The attractive feature of supply-based restrictions on the extraction of carbon-based fuels is that they raise the price of such fuels globally. Demand restrictions that are created, for example, by carbon taxes can, in a setting where they are imposed unilaterally, lead to carbon leakages because, in part, of an induced reduction in the global price of such fuels when mitigating countries reduce their carbon demands. I favour restricting the development of low productivity high cost coal deposits immediately and eventually phasing out (partly by using buyouts at their net social value) the use of all coal where this is politically possible. Certainly there is no case for government assistance to “gassy” coal miners as is the case with the current Australian Government carbon pricing package. Demand restrictions are a useful adjunct policy provided they lead to lower overall use of carbon fuels but they are not the whole story. Societies should seek to phase out the use of coal entirely over the next few decades unless CCS technologies prove robust and commercially viable. My earlier post on Bard Harslag’s “Buying Coal” - an ingenious contribution on supply-based policies for addressing climate change – is here.

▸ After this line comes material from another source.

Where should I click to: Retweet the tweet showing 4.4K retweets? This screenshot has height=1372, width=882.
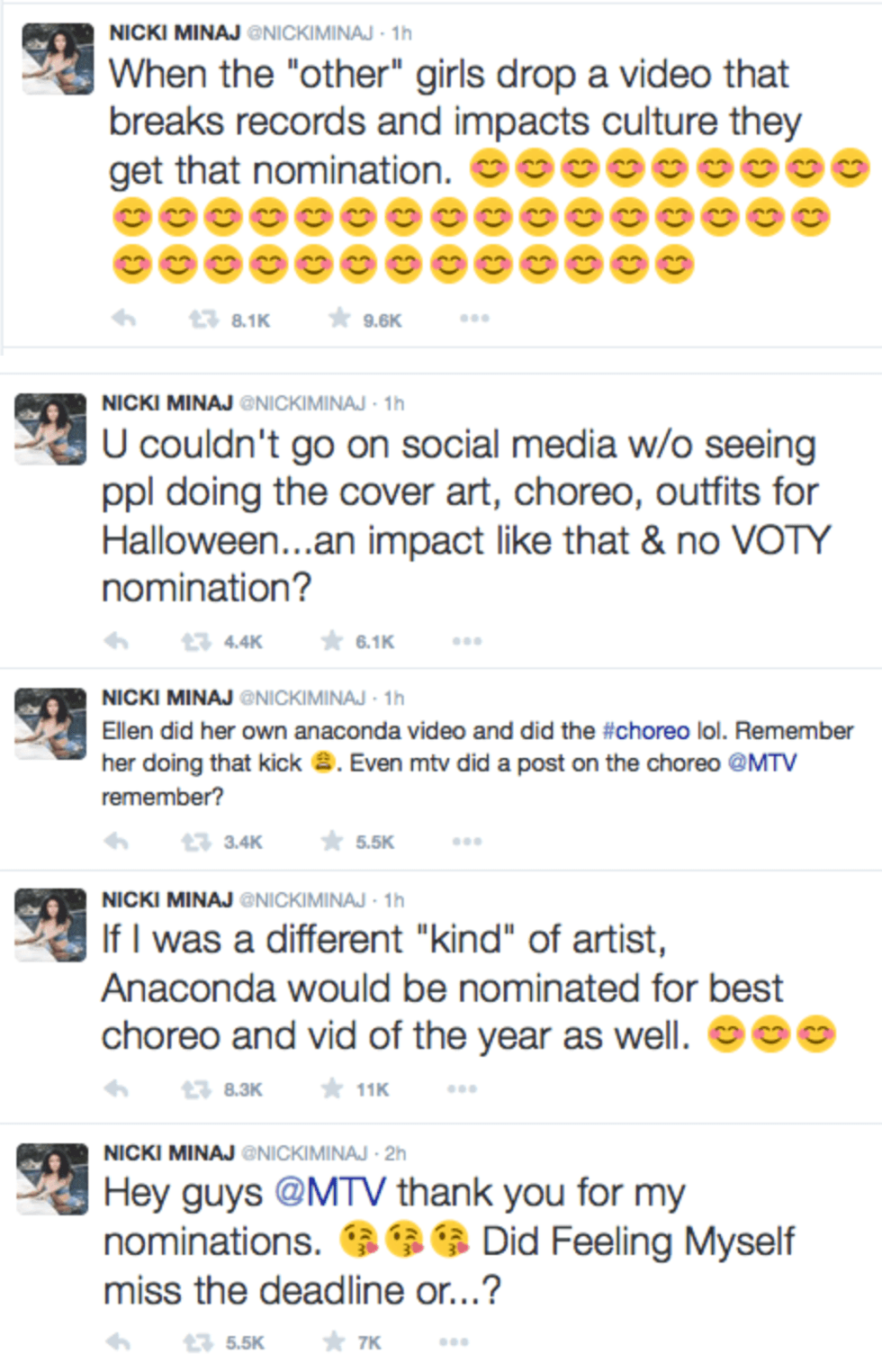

That oil deposits are finite and subject to increasing costs is a blessing for those concerned with climate control and not-at-all something that we should worry about. Higher petrol prices would have been a desired target of policy were not “peak oil” a very practical fact of life that made such targetting redundant! Scarcity will drive higher prices that limit the use of these polluting carbon fuels. A difficulty with this optimistic assessment is the increasing inclination to use environmentally destructive low-grade oil resources such as the enormous tar sand deposits in Canada as a substitute for conventional oil deposits. Tar sands have 3-times the carbon footprint of conventional oil deposits and now, as Fred Pearce writes in New Scientist, President Obama seems about ready to approve a massive pipeline project that will transfer these resources to Texas where they can be redirected into local petroleum supplies and made available for export. If he does he will lose most of his dwindling environmental credentials and show that he is captive to both limited vision and Big Oil.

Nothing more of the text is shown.